Un sourire amusé et une pensée pour D., en entendant les mots de Souleymane sur « Muse amoureuse » :
J’ai la nuit pour parcourir ta peau et je te promets
De compter le nombre exact de tes grains de beauté.
En invité, Grand Corps Malade pour un duo posé sur « Au bout du 6ème silence ».
Des moments très émouvants, comme ce dialogue entre Souleymane et la voix de son père enregistrée sur des cassettes, en peul, pour « L’hiver peul ». Tu préviens, avant de te lancer, mais à nous aussi, « ça nous fait quelque chose », Souleymane. Emotion encore à l’écoute de « Le chagrin des anges » qui me fait penser à W., diablotin au sourire triste qui pour mon plus grand plaisir est sorti du silence :
Les anges se sont perdus entre silence et colère
Après avoir gagné les parties d’échecs scolaires
Chacun tourne le dos à son avenir
Comme s’il avait une mauvaise réputation à tenir.
On nous montre la violence des jeunes dans des rues infestées
Mais je sais que la haine c’est un chagrin qui s’est infecté…
Nul n’est poète en son pays et pourtant
J’ai vu ceux qui suent et ceux qui saignent
Devenir ceux qui sèment les mots qui soignent…
(Le Chagrin Des Anges)
Sur ce morceau, la voix du clavier, qui s’élève dans une complainte à la Stevie Wonder pour donner plus de puissance aux mots de Souleymane, me donne la chair de poule. Puis un moment de joyeuse déconnade lors d’un duel aiguisé où Souleymane et John Banzaï, son jumeau aux cheveux blonds (roux ?) s’affrontent dans leur langue respective – le polonais pour John, le peul pour Souleymane - avant d’adopter la langue de l’autre, au grand amusement du public.

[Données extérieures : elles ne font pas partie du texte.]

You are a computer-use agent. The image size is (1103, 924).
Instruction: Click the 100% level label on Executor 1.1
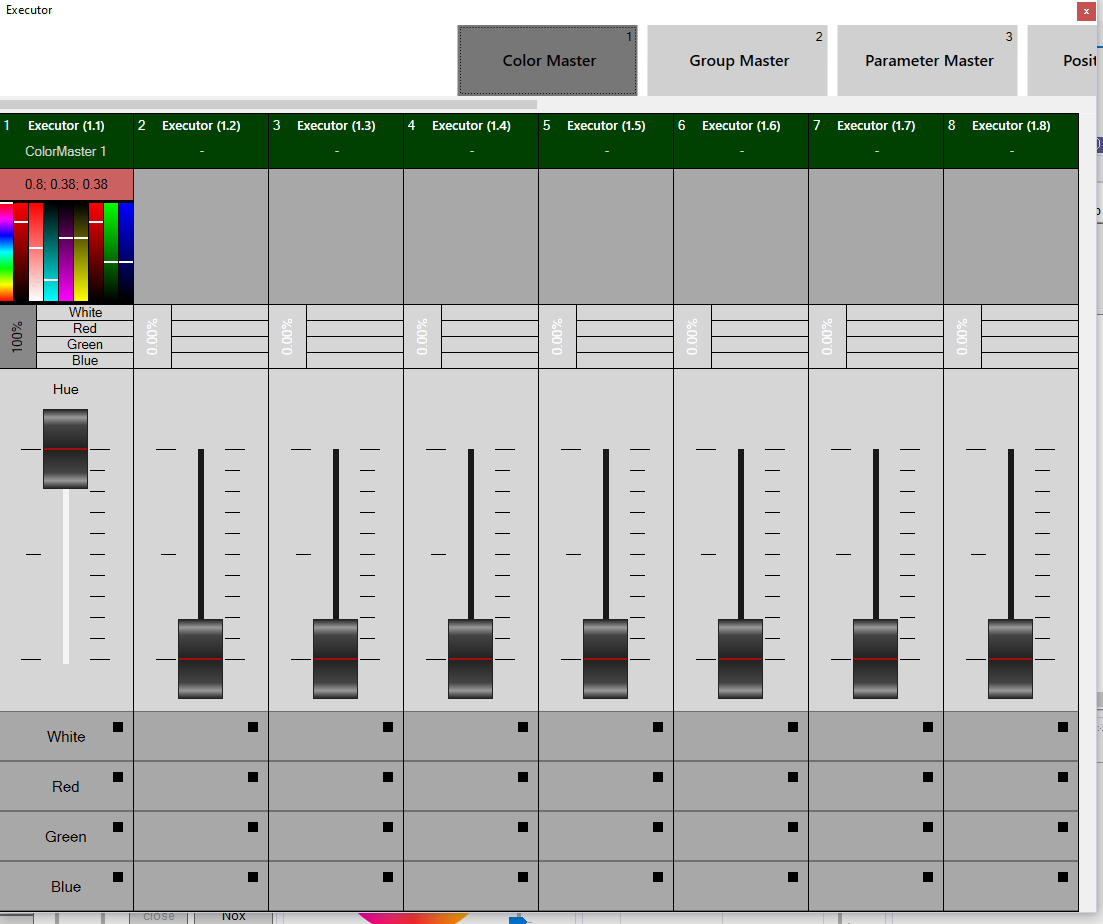pyautogui.click(x=18, y=336)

A la sortie, en voyant Souleymane sauter dans les bras de ses potes et pousser des cris de joie comme un gamin qui vient de marquer un but, je ne résiste pas à l'envie de lui dire merci (j'en profite pour poser la main sur son épaule, j'avoue). Il me répond de sa belle voix grave : "Merci à vous".
J’aime sentir chez un être humain la fierté de son héritage, de sa langue et de son histoire. Nous sommes tous des mosaïques de couleurs et des patchworks de cultures. Alors quand je vois dans les yeux d’un autre humain la honte d’être ce qu’il est, parce qu'on ignore sa richesse et bafoue sa dignité, je suis triste. Un homme comme Souleymane qui honore la langue française tout en étant ancré dans la mémoire africaine, c’est un souffle d’espoir et de paix pour tous les anges de notre pays.